Certo, topi vivi proprio no. E’ poco igienico. Inoltre, ora che sono vecchia non sono disposta a mangiare animali che non ho assaggiato in gioventù. Forse farei eccezione per le cavallette fritte, che suppongo sappiano di gamberetti, anche perché ne sono parenti strette. Quando vivevo su al nord, là dove sono nata, però, le coscette di rana me le sono mangiate, fritte in pastella o impanate. Sono buonissime, hanno un delicato sapore che noi chiamavamo il pollo/pesce. In stagione, la sera, uscivamo in compagnia nell’hinterland, dove allora si trovavano ancora le risaie, colme d’acqua a riflettere le luci dei grattacieli di Milano – e nelle trattorie ci aspettavano, naturalmente, le rane.

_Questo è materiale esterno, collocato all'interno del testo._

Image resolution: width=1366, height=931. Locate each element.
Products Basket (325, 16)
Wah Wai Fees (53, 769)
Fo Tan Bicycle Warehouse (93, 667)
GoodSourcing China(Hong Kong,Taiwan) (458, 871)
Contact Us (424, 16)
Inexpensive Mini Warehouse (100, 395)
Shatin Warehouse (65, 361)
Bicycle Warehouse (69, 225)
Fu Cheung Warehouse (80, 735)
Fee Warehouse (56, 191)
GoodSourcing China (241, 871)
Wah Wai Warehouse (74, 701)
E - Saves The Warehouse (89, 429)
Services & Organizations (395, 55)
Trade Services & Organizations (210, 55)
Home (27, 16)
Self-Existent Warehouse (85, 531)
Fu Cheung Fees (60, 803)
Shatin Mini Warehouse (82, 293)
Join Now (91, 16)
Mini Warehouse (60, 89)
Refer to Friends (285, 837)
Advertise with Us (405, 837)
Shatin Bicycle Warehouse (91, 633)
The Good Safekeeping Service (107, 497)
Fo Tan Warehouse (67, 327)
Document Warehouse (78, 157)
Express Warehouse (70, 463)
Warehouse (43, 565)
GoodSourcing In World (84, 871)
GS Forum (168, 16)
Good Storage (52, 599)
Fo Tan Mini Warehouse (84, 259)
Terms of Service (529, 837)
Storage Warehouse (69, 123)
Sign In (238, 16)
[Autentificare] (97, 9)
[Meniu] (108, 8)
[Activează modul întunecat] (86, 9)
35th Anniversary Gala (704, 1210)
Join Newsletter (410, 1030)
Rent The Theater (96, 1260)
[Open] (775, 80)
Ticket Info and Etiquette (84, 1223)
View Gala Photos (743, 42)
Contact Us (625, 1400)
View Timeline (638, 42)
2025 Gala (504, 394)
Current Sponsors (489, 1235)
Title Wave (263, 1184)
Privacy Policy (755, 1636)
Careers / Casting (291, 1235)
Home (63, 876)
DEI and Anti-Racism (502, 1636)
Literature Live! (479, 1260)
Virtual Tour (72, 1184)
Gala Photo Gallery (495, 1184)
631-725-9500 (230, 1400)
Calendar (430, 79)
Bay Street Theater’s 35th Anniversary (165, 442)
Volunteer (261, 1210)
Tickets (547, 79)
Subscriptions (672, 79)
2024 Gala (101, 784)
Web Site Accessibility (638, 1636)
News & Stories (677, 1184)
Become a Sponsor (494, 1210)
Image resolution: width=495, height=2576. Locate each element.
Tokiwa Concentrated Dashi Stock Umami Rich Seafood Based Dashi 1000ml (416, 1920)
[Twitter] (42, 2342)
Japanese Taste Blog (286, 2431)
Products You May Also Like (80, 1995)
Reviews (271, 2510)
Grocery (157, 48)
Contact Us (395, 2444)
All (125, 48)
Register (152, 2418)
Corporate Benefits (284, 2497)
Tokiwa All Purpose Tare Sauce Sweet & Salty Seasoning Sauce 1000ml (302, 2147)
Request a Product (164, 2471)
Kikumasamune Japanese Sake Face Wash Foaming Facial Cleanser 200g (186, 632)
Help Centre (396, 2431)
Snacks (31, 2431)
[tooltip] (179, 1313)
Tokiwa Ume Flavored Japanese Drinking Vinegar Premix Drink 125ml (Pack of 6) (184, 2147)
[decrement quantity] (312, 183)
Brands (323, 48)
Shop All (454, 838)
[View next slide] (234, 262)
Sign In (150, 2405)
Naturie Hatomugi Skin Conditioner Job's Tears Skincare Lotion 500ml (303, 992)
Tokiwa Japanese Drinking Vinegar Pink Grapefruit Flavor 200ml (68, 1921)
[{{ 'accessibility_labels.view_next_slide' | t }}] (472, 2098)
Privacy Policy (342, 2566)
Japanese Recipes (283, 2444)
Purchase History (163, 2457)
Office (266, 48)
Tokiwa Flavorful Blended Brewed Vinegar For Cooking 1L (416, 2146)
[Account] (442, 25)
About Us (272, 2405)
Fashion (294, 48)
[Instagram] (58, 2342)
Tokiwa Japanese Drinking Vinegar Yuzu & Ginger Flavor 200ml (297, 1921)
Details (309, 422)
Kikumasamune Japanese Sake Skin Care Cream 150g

E noi milanesi, naturalmente, le mangiavamo di buon appetito.
Ho mangiato spesso anche le lumache, squisite, con aglio e prezzemolo. Però tutto quell’aglio tritato mi restava un po’ pesante. Nella mia vita ho mangiato anche animali non solo crudi, ma vivi, vivissimi. Ostriche e tartufi di mare, per dire, roba costosa. Prelibatezze per gourmet. Fin da bambina ho adorato i tartufi di terra – che molti schizzinosi trovano intollerabilmente puzzolenti. E persino il caviale, sì, pure quello, che no, non esala fetenti miasmi ittici come molti sostengono. Ma ora non posso più permettermi né gli uni né l’altro.
Nella miseria e nella carestia tutti i popoli hanno mangiato di tutto. Compresi cani, gatti, topi, (le nutrie, vere topone, più di recente), con ottime ricette atte a renderli commestibili. Nell’Italia del Nord con grande abilità, devo dire. Mi sorprende assai che importanti persone venete usino l’accusa di mangiar topi come insulto. Non dovrebbero.